What is it about age 5 that shapes so many of our influences from the weather?
Anyway, I was also 5 years old growing up in Wichita, KS (this would haved placed it in 1965) when the tornado sirens went off at night. My dad and the dad of our next door neighbors, being still young and adventurous themselves, decided to load both families up in the car and drive out to see what was going on. When I think of it, there must have been 8 people, including 4 children, in the car which seems crazy. We drove out to a spot near the airport, which was on the southwest edge of town. All I remember was that our neighbor's dad said "yes, I think I see one" and then we were overtaken by dust swirls and strong winds. Neither of us had basements, so my dad decided to speed down the road to go to a casual friends' house whom we knew had a basement. The poor folks were obviously awoken from their sleep and startled by our sudden appearance on their front door step, but graciously invited us in and it seemed like forever we stayed in their basement. No damage or anything, but it was quite a memory.
A couple of years later, we were out at a shopping mall when the tornado sirens sounded again and all the patrons were ushered downstairs. This one was real and hit the northeast part of Wichita and I'll never forget touring the damaged part of the city the next day and seeing all the uprooted trees.

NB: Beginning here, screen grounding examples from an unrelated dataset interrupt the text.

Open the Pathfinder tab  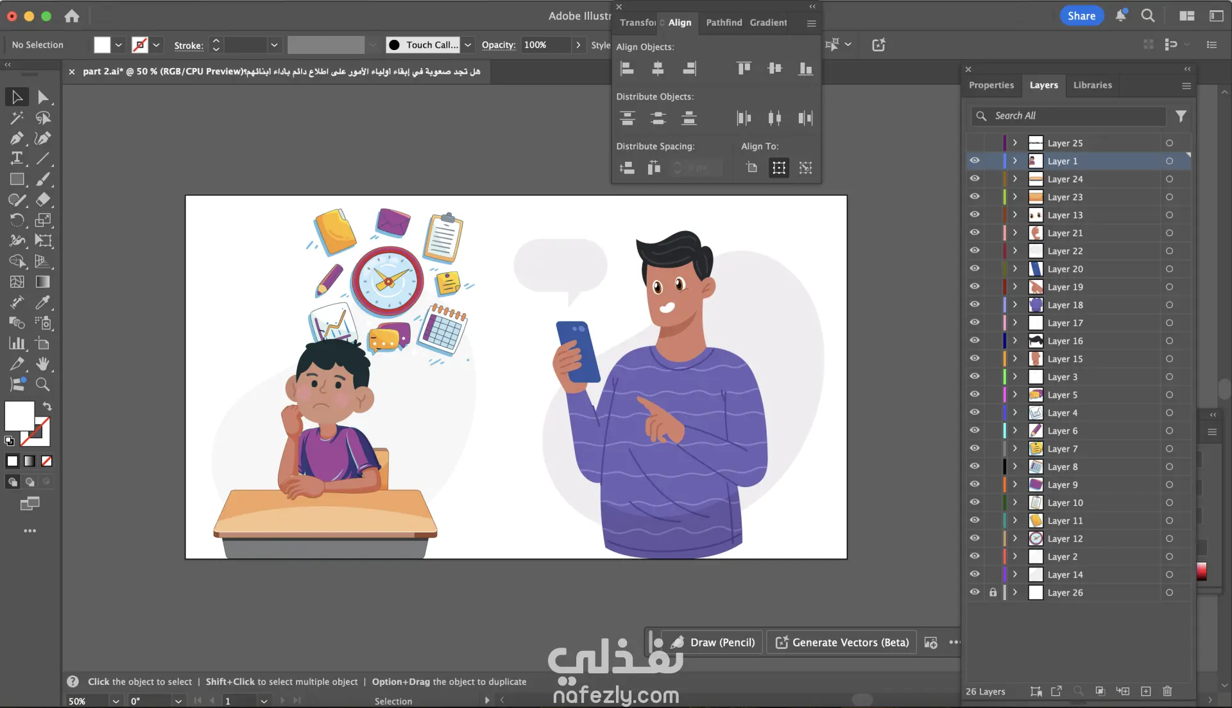pos(724,22)
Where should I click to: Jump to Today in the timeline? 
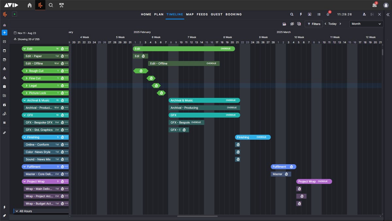332,24
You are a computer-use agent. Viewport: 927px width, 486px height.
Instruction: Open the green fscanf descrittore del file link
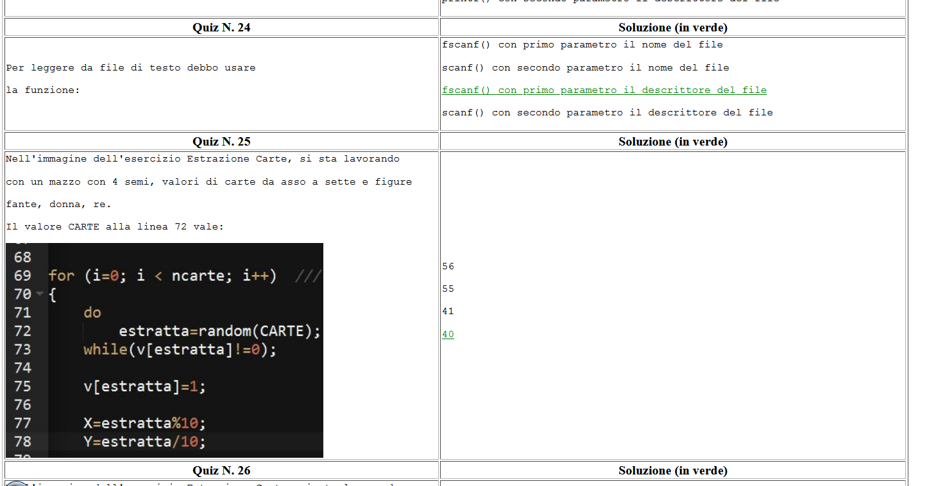[604, 90]
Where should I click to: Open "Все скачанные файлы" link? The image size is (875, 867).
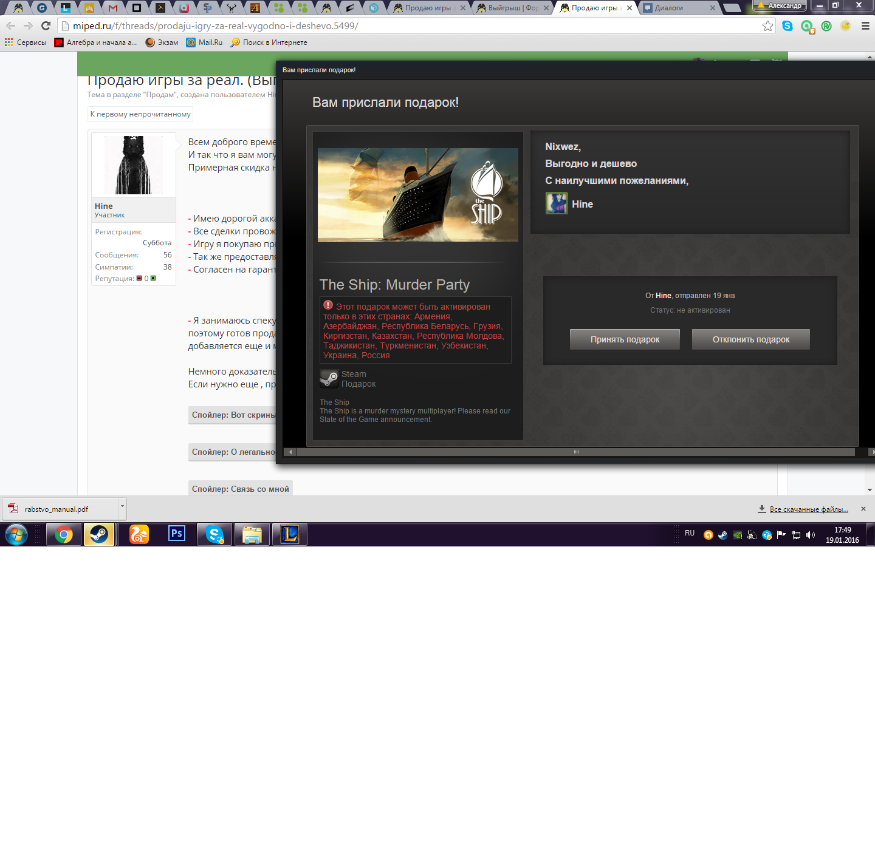click(809, 509)
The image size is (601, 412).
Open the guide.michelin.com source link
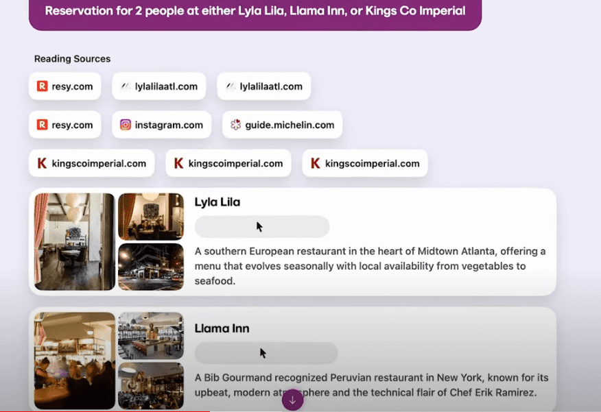(283, 125)
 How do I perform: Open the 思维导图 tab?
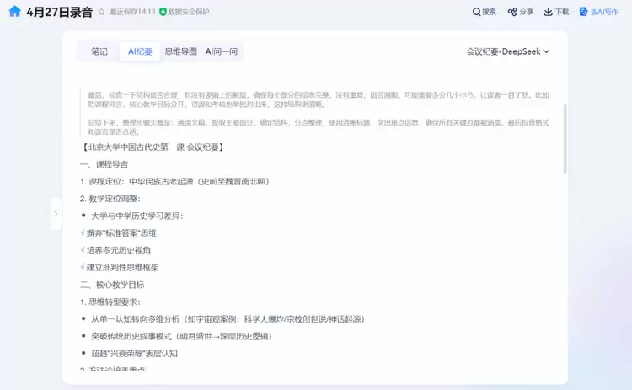tap(180, 51)
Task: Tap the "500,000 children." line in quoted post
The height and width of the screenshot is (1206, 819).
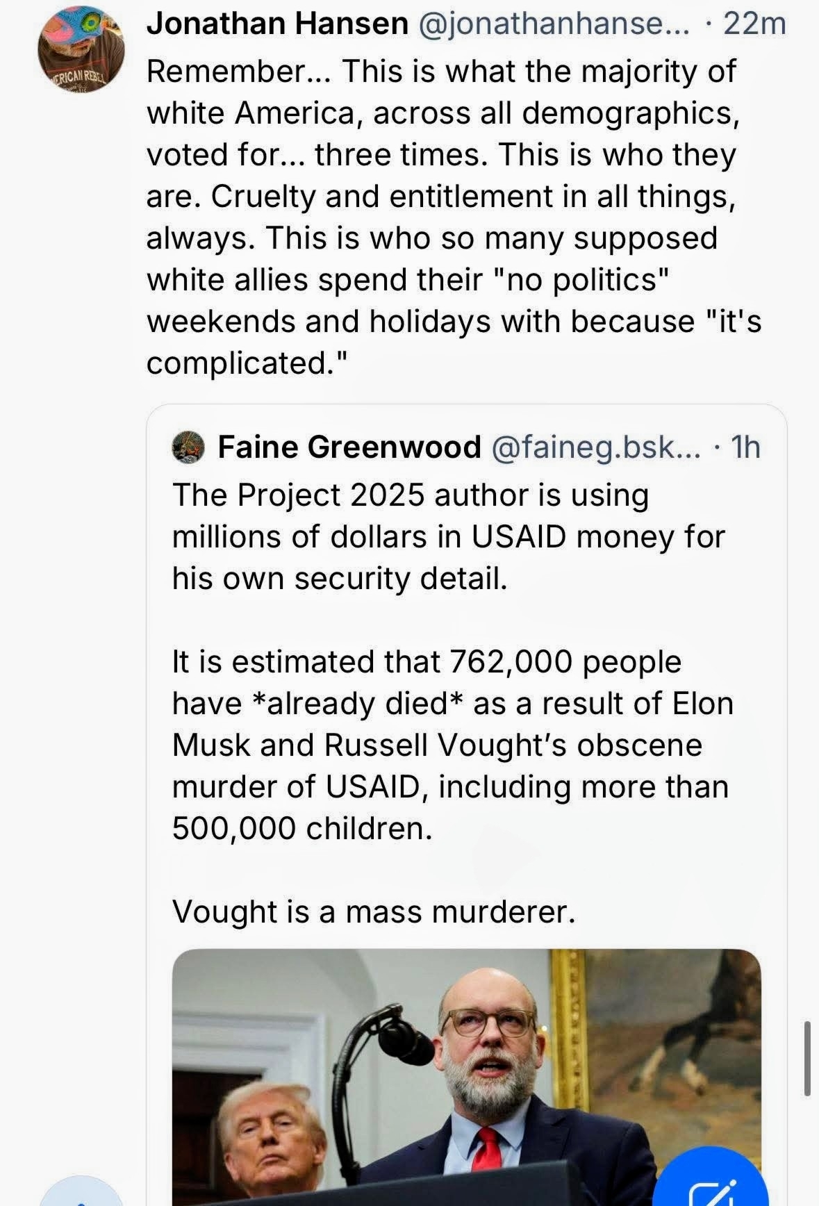Action: (x=302, y=828)
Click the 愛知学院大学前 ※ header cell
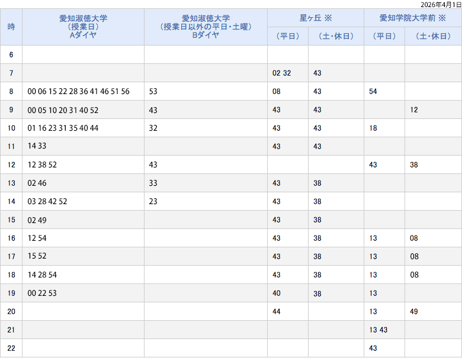The height and width of the screenshot is (358, 462). pos(412,18)
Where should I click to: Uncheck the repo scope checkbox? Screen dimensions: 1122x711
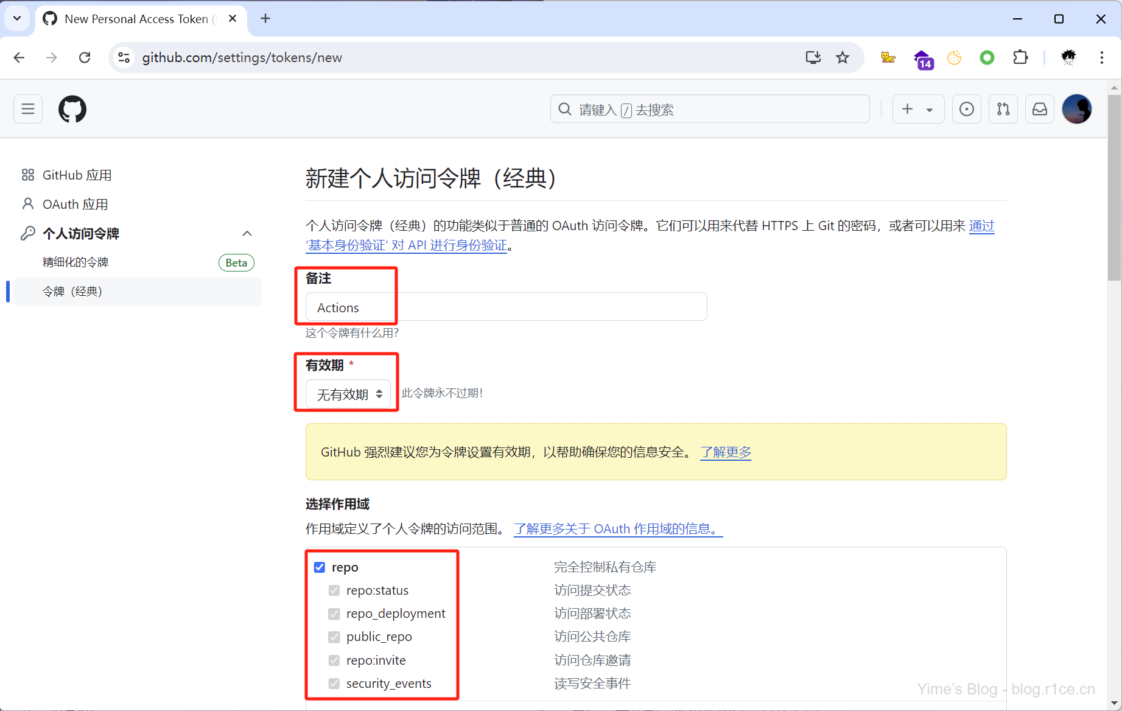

Then, in third grade, there must have been some storm education effort going on. We were shown a brief film about a tornado hitting a ficticious small Kansas town. At the climax of the drama, a farmer and his wife were looking out the window, spotted a tornado, and frantically called it in over one of those real, real old crank phones at which point the town was duly warned but got destroyed nontheless. I guess all this was meant to teach us about tornado warnings, but mainly it just scared the wits out of us.
Many, many other "close calls" back in the 60's and 70's growing up in Wichita. It seemed like tornadoes, the threat of tornadoes, and severe thunderstorms were just kind of a fact of life. In particular, the area I lived in seemed to kind of be in one of those "local alleys" where the storms would maybe first be reported around the Haysville area and then move northeast from there, usually on a track uncomfortably close to us in a neighborhood called Springdale. (As a matter of fact, years after I had moved away from Wichita, the famous Andover tornado took exactly this path.) Our house was on the southwest edge of the neighborhood, and there were nothing but open fields to the west, so we always had a great backyard view as the storms were coming in.
Naturally, I took up an interest in severe weather as a teenager. I checked out from the library Snowden Flora's book about historical tornado accounts and it was downright spooky. Not alot of hard meteorological info, but some great accounts.
Sometime later, in the month of May of my senior year of college, I was taking the CPA exam. We were on the 2nd floor of some campus building at Wichita State University. The room was surrounded on 3 sides with nothing but plate glass windows to the outside. In the middle of the 2nd day of the exam, the sky turned as black as I'd ever seen, the winds howled and the sirens were blaring. But, for whatever reason I don't know to this day, the monitors kept us in the exam and the clock was ticking. I was obviously unnerved, and this being the most important exam of my life, the pressure was on. Fortunately, I found out in the mail a few weeks later I had passed all 4 parts of this exam, but it was an experience I'll never forget.
Nowadays, don't see alot of action here in South Carolina, but I do love to chase when I can - which is usually when I go back and stay with family in Kansas City, Wichita, Pittsburg KS, or Springfield MO.